--- GIVEN DATA ---
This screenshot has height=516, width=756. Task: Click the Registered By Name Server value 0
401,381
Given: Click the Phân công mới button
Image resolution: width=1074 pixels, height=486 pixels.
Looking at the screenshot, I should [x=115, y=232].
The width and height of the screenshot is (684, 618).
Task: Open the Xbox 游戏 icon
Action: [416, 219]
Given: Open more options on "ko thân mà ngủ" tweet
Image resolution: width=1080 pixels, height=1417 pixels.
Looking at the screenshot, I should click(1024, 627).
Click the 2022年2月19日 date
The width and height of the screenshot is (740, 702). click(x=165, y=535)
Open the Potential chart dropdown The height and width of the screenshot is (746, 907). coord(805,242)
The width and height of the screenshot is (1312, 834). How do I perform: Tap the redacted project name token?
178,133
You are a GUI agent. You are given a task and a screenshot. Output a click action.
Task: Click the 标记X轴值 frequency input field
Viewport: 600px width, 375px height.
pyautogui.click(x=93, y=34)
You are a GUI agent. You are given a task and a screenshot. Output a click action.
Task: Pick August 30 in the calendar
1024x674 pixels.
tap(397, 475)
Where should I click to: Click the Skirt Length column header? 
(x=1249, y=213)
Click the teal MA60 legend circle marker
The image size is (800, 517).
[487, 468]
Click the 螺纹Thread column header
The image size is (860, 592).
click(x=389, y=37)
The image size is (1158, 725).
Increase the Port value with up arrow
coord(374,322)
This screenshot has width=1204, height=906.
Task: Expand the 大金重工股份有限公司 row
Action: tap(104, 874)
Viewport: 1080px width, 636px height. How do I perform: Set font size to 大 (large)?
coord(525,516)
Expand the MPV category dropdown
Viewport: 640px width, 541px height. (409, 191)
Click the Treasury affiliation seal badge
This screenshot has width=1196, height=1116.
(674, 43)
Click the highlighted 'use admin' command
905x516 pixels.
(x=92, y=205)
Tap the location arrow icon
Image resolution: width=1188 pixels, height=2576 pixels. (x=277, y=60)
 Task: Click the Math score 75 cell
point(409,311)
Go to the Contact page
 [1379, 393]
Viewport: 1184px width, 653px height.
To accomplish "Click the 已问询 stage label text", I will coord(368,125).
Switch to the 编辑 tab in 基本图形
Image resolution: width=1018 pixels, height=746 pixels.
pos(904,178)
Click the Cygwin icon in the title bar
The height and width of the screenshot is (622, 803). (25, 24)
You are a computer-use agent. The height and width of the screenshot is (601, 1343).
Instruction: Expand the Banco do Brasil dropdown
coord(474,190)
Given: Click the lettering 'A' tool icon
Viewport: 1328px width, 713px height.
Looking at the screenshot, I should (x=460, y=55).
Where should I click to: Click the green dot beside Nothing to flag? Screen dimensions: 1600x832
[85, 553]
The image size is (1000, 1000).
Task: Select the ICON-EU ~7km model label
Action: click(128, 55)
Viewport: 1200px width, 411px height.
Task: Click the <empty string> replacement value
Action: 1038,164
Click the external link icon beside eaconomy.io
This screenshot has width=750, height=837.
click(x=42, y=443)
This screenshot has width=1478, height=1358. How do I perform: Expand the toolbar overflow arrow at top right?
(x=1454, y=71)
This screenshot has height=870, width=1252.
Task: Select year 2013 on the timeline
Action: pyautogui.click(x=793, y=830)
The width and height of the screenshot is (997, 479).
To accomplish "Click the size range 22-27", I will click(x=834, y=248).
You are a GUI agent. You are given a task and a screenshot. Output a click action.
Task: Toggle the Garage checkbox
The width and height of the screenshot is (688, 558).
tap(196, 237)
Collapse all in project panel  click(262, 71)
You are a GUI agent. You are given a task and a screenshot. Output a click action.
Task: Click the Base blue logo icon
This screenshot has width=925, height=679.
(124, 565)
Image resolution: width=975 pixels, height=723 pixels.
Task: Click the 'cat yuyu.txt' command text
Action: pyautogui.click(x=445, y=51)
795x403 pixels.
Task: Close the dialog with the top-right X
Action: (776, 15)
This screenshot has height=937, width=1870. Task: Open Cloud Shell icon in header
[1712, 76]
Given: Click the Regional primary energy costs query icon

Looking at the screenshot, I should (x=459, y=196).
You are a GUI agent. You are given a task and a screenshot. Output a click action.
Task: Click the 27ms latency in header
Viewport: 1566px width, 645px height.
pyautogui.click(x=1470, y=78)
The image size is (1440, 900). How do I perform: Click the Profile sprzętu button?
---
TASK PROMPT = Nothing may be omitted or altered; reproduce all of the entries.

OUTPUT =
This screenshot has height=516, width=756. Task: Click the Registered By Name Server value 0
401,381
Given: Click the Phân công mới button
Image resolution: width=1074 pixels, height=486 pixels.
Looking at the screenshot, I should [x=115, y=232].
The width and height of the screenshot is (684, 618).
Task: Open the Xbox 游戏 icon
Action: [416, 219]
Given: Open more options on "ko thân mà ngủ" tweet
Image resolution: width=1080 pixels, height=1417 pixels.
Looking at the screenshot, I should click(1024, 627).
Click the 2022年2月19日 date
The width and height of the screenshot is (740, 702). click(x=165, y=535)
Open the Potential chart dropdown The height and width of the screenshot is (746, 907). coord(805,242)
The width and height of the screenshot is (1312, 834). How do I perform: Tap the redacted project name token?
178,133
You are a GUI agent. You are given a task and a screenshot. Output a click action.
Task: Click the 标记X轴值 frequency input field
Viewport: 600px width, 375px height.
pyautogui.click(x=93, y=34)
You are a GUI agent. You are given a task and a screenshot. Output a click action.
Task: Pick August 30 in the calendar
1024x674 pixels.
tap(397, 475)
Where should I click to: Click the Skirt Length column header? 
(x=1249, y=213)
Click the teal MA60 legend circle marker
The image size is (800, 517).
[487, 468]
Click the 螺纹Thread column header
The image size is (860, 592).
click(x=389, y=37)
The image size is (1158, 725).
Increase the Port value with up arrow
coord(374,322)
This screenshot has width=1204, height=906.
Task: Expand the 大金重工股份有限公司 row
Action: tap(104, 874)
Viewport: 1080px width, 636px height. How do I perform: Set font size to 大 (large)?
coord(525,516)
Expand the MPV category dropdown
Viewport: 640px width, 541px height. (409, 191)
Click the Treasury affiliation seal badge
This screenshot has width=1196, height=1116.
(674, 43)
Click the highlighted 'use admin' command
905x516 pixels.
(x=92, y=205)
Tap the location arrow icon
Image resolution: width=1188 pixels, height=2576 pixels. (x=277, y=60)
 Task: Click the Math score 75 cell
point(409,311)
Go to the Contact page
 [1379, 393]
Viewport: 1184px width, 653px height.
To accomplish "Click the 已问询 stage label text", I will coord(368,125).
Switch to the 编辑 tab in 基本图形
Image resolution: width=1018 pixels, height=746 pixels.
pos(904,178)
Click the Cygwin icon in the title bar
The height and width of the screenshot is (622, 803). (25, 24)
You are a computer-use agent. The height and width of the screenshot is (601, 1343).
Instruction: Expand the Banco do Brasil dropdown
coord(474,190)
Given: Click the lettering 'A' tool icon
Viewport: 1328px width, 713px height.
Looking at the screenshot, I should (x=460, y=55).
Where should I click to: Click the green dot beside Nothing to flag? Screen dimensions: 1600x832
[85, 553]
The image size is (1000, 1000).
Task: Select the ICON-EU ~7km model label
Action: click(128, 55)
Viewport: 1200px width, 411px height.
Task: Click the <empty string> replacement value
Action: 1038,164
Click the external link icon beside eaconomy.io
This screenshot has width=750, height=837.
click(x=42, y=443)
This screenshot has width=1478, height=1358. How do I perform: Expand the toolbar overflow arrow at top right?
(x=1454, y=71)
This screenshot has height=870, width=1252.
Task: Select year 2013 on the timeline
Action: pyautogui.click(x=793, y=830)
The width and height of the screenshot is (997, 479).
To accomplish "Click the size range 22-27", I will click(x=834, y=248).
You are a GUI agent. You are given a task and a screenshot. Output a click action.
Task: Toggle the Garage checkbox
The width and height of the screenshot is (688, 558).
tap(196, 237)
Collapse all in project panel  click(262, 71)
You are a GUI agent. You are given a task and a screenshot. Output a click action.
Task: Click the Base blue logo icon
This screenshot has width=925, height=679.
(124, 565)
Image resolution: width=975 pixels, height=723 pixels.
Task: Click the 'cat yuyu.txt' command text
Action: pyautogui.click(x=445, y=51)
795x403 pixels.
Task: Close the dialog with the top-right X
Action: (776, 15)
This screenshot has height=937, width=1870. Task: Open Cloud Shell icon in header
[1712, 76]
Given: Click the Regional primary energy costs query icon

Looking at the screenshot, I should (x=459, y=196).
You are a GUI agent. You are given a task and a screenshot. Output a click action.
Task: Click the 27ms latency in header
Viewport: 1566px width, 645px height.
pyautogui.click(x=1470, y=78)
The image size is (1440, 900). How do I perform: Click the Profile sprzętu button?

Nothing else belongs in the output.